**Extract to read**
************
Let's look at Pascal VOC now.

In [None]:
pascal_voc_ds = torchvision.datasets.VOCDetection(root='../data/', download=False)

In [None]:
num = torch.randint(low=0, high=len(pascal_voc_ds), size=(1, )).item()
print(num)

In [None]:
image, target = pascal_voc_ds[num]

In [None]:
pp.pprint(target)

In [None]:
pp.pprint(target['annotation'])

In [None]:
fig, ax = plt.subplots()

# Display the image
ax.imshow(image)

annotations = target['annotation']['object']

# Create a Rectangle patch
rect = []
for t in annotations:
    rectangle = t['bndbox']
    xmin = int(rectangle['xmin'])
    ymin = int(rectangle['ymin'])
    xmax = int(rectangle['xmax'])
    ymax = int(rectangle['ymax'])
    x = xmin
    y = ymin
    w = xmax - xmin
    h = ymax - ymin
    obj=t['name']
    rect.append((x, y, w, h, obj))

# Add the patch to the Axes
for r in rect:
    x, y, w, h = r[:4]

    ax.add_patch(
        patches.Rectangle((x, y), w, h, linewidth=1, edgecolor='r', facecolor='none')
    )
    plt.annotate(r[-1], (x, y), color='green')


plt.show()

We'll examine the COCO dataset

In [None]:
!git clone https://github.com/cocodataset/cocoapi/

In [None]:
coco_ds = torchvision.datasets.CocoDetection(root='../data/val2017/images',
                                             annFile='../data/val2017/annotations/instances_val2017.json')

In [None]:
import json

with open('../data/val2017/annotations/instances_val2017.json', 'r') as f:
    coco_cats = json.load(f)

In [None]:
categories = [0] * 91

for c in coco_cats['categories']:
    categories[c['id']] = c['name']

In [None]:
num = np.random.randint(low=0, high=len(coco_ds))
************
**Given information**
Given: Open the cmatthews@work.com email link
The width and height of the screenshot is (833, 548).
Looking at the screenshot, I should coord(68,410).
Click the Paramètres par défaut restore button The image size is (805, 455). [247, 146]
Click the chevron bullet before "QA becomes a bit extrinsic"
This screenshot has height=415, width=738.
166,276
************
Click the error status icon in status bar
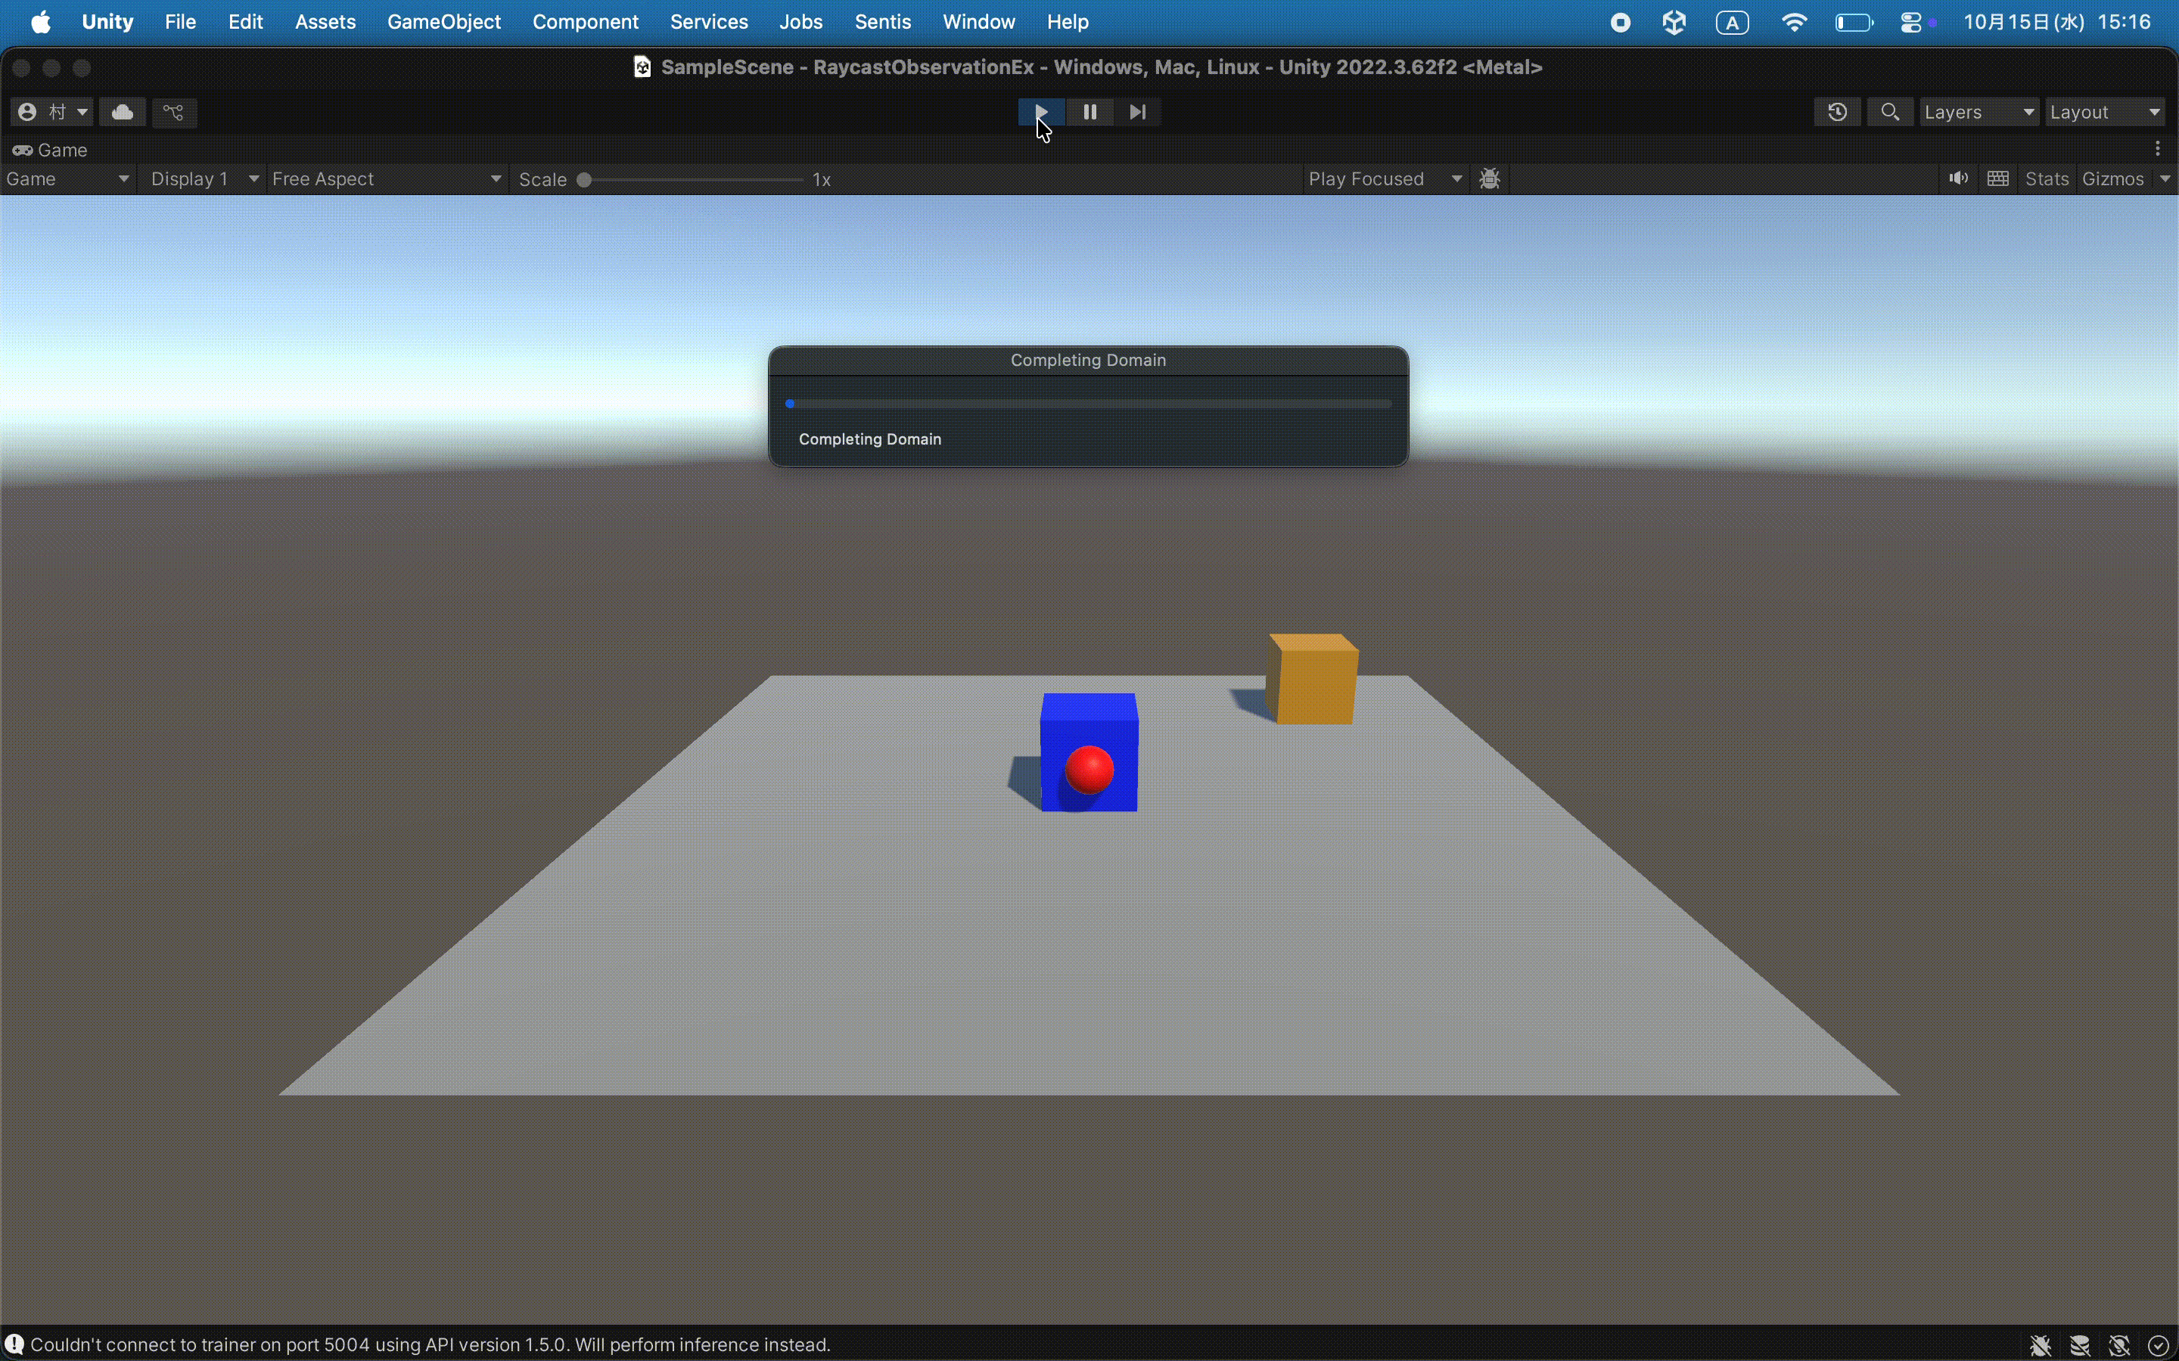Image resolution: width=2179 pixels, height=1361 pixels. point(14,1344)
************
**What is being asked**
Output, word for word, everything in the Pascal VOC and COCO notebook excerpt from "# Display the" down to "xmax = int(rectangle['xmax'])". None of the records are needed for this work.

**Completed task**
# Display the image
ax.imshow(image)

annotations = target['annotation']['object']

# Create a Rectangle patch
rect = []
for t in annotations:
    rectangle = t['bndbox']
    xmin = int(rectangle['xmin'])
    ymin = int(rectangle['ymin'])
    xmax = int(rectangle['xmax'])